F was a 9-year-old child who lived with their dad. F became very anxious about attending school and, after weeks of becoming increasingly distressed in the mornings, eventually refused to attend. This was most distressing for their dad, who started to feel that he was failing as a parent. At this time, F also refused to work with a psychologist, so work began with dad. First, we conducted a full assessment to determine the exact nature of the problem and to help dad understand it from a psychological perspective. This can often help with a sense of failure as we begin to see how problems can develop over time for many different reasons other than poor parenting. We were also able to send a report of this understanding to the child’s school to help them understand what was going on and to manage their expectations (previously, their good intentions and proactive attempts to get the child to school had inadvertently made the child more distressed and even more reluctant to attend). The work then focused on explaining how behavioural management works (the underlying theory and why the techniques are as they are) before setting up a plan for the child. This was very detailed and addressed the initial conversation with the child through to specific responses to specific behaviour.
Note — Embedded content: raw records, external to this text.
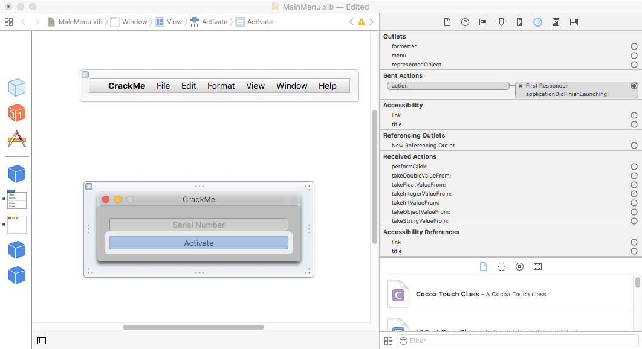Toggle the document outline panel

[42, 341]
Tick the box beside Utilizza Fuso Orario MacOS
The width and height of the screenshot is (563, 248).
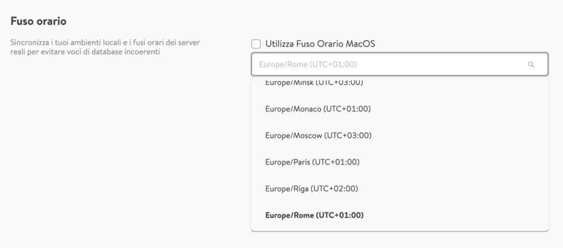click(x=256, y=44)
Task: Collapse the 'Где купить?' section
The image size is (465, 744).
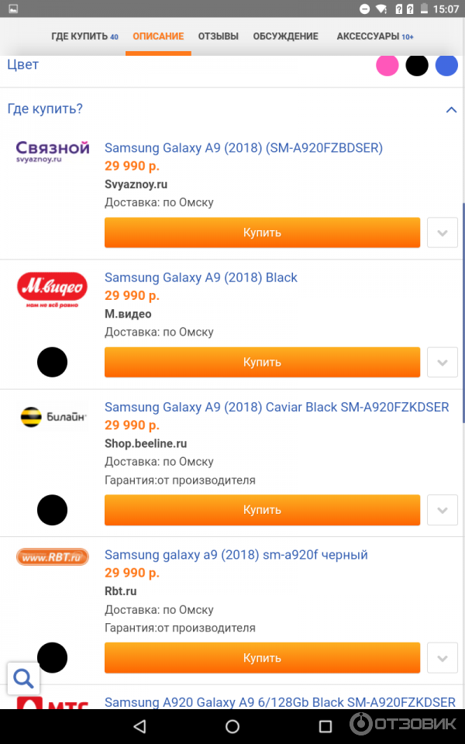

Dad was able to apply these principles with great success, and through careful monitoring he was able to fine-tune the plan to be most effective. The child was able to attend school full time and in a far less distressed state within only a couple of weeks. The work is such that the principles are applicable to many situations and so, should any difficulties arise in the future, a parent will already have the knowledge and skills to manage them.

Work With Schools

After a shared understanding of a child has been developed, it is possible to share it with other people or agencies. This could be a GP or a teacher at school. The idea is that we all share the same understanding to ensure that all respond to the child in a consistent way. This is particularly useful if the child needs to be allowed to exclude themselves without too much fuss if they are trying to manage their anger or anxiety. With neurodevelopmental conditions such as autism and ADHD, the picture can be even more complicated, so being able to share an expert understanding with the school can really help the child to feel more comfortable in their environment.

Initial Appointment

The first course of action is to book an assessment. The assessment will be carried out by an experienced Clinical Psychologist who will spend 90 minutes finding out about the problem and taking a history of the person suffering from it. The child or young person will usually be accompanied by their parent(s) in order to gather details from early life. This is important to do in order to rule out any neurodevelopmental or health/physical causes of the problems. If the young person would prefer to be seen individually then this is also possible, and the assessor will always ask what is preferred.


Confidentiality is a very important part of the work, and young people can be assured that the information they share will not be automatically passed on to their parents. We work from the perspective that the more we can share, the better, but we try and do this in collaboration with the young person rather than without their knowledge. This can add to the trust given to the therapeutic relationship and often can enhance the rapport between the Psychologist and young person. Of course, parents are entitled to all information written about their under-16-year-old and this will be given in accordance with the law if required. If a young person is suspected of being at risk to themselves then information will be shared by standard procedure with all relevant parties as a duty of care.